Before brewing the Blonde on Saturday, I made several tweaks to my process.
1. I used a voile bag which has a much finder weave than the previous bag that I was using. This should eliminate any grain escaping the bag and ending up in the boil.
2. I sent a water sample off to Ward, which came back with the following:
pH 7.6
Total Dissolved Solids (TDS) Est 82
Electrical Conductivity, mmho/cm 0.14
Cations / Anions, me/L 0.7 / 0.7
ppm
Sodium, Na 4
Potassium, K 2
Calcium, Ca 7
Magnesium, Mg 1
Total Hardness, CaCO3 22
Nitrate, NO3-N 0.1 (SAFE)
Sulfate, SO4-S 4
Chloride, Cl 6
Carbonate, CO3 < 1
Bicarbonate, HCO3 15
Total Alkalinity, CaCO3 13
Per these results, I followed the instructions on the water primer sticky in the Brew Science forum. I used 1 gram of Calcium Chloride per gallon of water. Since I started with 8.5 gallons of water, I used 8.5 grams. I also added 2% acidulated malt to my grain bill.
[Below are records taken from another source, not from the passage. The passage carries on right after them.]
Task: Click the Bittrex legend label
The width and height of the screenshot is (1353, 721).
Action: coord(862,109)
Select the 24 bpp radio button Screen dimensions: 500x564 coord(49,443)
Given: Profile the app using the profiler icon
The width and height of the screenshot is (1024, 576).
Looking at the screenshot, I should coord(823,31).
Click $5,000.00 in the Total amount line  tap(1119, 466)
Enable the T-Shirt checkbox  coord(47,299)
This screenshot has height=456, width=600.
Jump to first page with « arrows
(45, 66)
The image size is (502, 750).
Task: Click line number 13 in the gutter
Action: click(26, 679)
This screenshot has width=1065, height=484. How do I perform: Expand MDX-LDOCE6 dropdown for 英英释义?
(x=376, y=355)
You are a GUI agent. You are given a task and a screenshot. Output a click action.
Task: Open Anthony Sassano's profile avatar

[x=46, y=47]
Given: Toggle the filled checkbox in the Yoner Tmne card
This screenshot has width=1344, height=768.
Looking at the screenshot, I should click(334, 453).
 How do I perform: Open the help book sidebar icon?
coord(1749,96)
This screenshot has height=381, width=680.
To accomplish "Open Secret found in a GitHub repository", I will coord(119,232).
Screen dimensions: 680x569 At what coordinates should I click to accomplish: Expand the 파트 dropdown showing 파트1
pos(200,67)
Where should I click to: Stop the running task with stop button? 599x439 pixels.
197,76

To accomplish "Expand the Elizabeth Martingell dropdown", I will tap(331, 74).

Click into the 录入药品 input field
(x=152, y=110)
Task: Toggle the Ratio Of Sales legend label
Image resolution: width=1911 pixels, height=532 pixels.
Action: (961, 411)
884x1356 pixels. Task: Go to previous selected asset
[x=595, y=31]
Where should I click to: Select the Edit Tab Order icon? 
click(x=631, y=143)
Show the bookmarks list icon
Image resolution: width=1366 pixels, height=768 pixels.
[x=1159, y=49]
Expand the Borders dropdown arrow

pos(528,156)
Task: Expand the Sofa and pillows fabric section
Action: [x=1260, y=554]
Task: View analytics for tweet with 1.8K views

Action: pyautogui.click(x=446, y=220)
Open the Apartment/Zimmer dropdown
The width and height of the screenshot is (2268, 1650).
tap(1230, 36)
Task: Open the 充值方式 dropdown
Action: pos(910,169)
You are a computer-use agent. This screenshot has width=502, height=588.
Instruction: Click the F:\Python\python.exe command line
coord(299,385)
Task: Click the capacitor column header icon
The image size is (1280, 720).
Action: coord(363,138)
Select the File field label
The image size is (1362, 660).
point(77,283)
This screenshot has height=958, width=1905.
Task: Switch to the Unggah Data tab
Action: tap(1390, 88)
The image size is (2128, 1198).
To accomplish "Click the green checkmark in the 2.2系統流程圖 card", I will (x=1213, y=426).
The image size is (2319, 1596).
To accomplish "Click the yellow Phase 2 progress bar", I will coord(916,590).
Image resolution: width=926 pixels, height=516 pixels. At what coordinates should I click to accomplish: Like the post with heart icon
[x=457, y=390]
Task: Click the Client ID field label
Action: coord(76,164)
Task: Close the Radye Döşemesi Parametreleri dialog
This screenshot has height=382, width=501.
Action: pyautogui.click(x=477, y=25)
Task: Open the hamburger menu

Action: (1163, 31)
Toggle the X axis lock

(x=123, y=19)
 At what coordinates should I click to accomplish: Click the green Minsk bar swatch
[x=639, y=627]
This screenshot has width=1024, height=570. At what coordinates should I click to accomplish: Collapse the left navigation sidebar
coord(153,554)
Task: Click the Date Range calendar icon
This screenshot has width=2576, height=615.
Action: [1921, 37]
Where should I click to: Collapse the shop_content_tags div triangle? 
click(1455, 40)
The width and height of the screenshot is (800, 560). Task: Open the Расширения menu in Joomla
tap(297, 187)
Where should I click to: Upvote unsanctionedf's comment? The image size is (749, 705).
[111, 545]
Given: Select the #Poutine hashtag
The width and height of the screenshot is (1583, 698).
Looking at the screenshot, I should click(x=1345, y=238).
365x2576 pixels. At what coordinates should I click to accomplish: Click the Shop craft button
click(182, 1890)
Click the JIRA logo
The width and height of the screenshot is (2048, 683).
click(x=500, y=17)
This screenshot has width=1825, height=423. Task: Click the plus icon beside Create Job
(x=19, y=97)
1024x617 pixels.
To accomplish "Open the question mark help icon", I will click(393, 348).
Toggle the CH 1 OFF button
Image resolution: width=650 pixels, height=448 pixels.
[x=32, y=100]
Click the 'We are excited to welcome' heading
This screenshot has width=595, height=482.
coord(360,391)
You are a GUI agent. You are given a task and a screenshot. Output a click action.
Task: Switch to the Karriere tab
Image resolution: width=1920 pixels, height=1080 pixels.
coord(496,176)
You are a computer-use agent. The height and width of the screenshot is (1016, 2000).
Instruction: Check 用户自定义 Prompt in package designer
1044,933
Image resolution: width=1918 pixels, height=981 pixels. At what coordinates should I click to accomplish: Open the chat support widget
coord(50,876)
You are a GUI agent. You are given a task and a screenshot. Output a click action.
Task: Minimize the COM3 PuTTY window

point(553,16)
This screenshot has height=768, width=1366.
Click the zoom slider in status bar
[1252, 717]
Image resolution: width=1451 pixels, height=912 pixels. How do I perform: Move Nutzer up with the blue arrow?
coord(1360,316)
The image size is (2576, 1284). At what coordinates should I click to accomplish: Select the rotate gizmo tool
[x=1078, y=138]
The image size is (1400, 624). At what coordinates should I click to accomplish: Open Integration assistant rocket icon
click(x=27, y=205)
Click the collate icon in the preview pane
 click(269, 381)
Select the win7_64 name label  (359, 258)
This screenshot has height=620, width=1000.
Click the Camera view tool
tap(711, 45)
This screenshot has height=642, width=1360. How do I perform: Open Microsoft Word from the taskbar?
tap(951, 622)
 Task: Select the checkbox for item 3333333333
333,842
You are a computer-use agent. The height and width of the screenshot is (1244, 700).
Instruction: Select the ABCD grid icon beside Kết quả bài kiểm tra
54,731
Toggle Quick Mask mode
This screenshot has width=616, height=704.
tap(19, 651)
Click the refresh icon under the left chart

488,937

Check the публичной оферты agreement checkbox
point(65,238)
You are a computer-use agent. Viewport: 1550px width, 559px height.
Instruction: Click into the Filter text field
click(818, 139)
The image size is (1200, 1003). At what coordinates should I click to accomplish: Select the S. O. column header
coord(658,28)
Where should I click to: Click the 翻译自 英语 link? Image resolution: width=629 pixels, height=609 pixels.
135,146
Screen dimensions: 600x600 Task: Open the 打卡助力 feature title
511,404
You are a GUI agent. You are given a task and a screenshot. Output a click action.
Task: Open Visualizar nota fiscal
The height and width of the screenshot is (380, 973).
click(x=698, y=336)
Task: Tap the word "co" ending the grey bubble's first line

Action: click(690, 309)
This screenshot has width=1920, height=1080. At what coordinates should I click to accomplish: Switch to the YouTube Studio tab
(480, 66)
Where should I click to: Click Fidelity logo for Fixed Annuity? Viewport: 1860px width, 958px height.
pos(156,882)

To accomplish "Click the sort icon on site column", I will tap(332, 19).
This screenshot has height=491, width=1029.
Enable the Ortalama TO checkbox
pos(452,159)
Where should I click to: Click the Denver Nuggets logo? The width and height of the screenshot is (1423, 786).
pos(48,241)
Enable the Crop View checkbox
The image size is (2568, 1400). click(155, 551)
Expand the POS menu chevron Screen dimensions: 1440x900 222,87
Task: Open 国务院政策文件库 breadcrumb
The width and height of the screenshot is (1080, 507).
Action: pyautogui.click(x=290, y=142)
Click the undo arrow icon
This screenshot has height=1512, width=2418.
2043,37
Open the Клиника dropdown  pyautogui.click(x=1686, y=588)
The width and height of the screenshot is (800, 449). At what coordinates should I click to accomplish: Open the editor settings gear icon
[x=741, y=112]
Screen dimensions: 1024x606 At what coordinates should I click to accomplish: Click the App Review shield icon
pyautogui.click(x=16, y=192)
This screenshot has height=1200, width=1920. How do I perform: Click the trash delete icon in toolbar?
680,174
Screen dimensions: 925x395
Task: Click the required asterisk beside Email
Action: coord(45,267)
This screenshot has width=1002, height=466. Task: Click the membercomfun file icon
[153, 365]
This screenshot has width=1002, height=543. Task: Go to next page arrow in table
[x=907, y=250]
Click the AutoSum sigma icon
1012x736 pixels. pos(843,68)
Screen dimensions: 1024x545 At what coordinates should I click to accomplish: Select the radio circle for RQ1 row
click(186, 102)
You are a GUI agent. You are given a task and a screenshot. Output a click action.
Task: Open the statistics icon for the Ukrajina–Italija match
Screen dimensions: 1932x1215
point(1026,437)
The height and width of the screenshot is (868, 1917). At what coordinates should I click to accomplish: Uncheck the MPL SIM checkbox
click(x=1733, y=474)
3. After flameout, I left the lid off of the kettle until reaching below 160 degrees.
By doing these 3 things, I hoped to have eliminated any off flavors due to 1. Tannin Extraction from grain in the boil, 2. out of whack pH or low calcium, 3. DMS caused by lid on the kettle while wort is still near boiling temps.
I used an identical recipe to Biermuncher's, with the addition of the acidulated malt. I mashed at 150 degrees for an hour, raised the temp to approx 168 for mash out for 10 min, then pulled the bag. I then boiled for an hour. My OG ended up at 1.037. I pitched the yeast (decanted starter of Wyeast 1056) at 65 degrees and fermented at 66. Within hours of pitching the yeast, fermentation began. Today the krausen had dropped completely, so I took a gravity reading. It finished right at 1.009.
I took a taste of the sample and Bam! The first thing that hit me was the raw grainy flavor. Now, I know it's still young and it may drop out some but based on my previous issues with this flavor I'm not too optimistic. I'm going to let it sit in the primary for a couple of weeks, transfer to a corny, then will either force carb or prime. Hopefully the flavor drops out. I enjoy lighter style beers, especially in the summer and really would like to brew a nice clean one for once. This is just frustrating.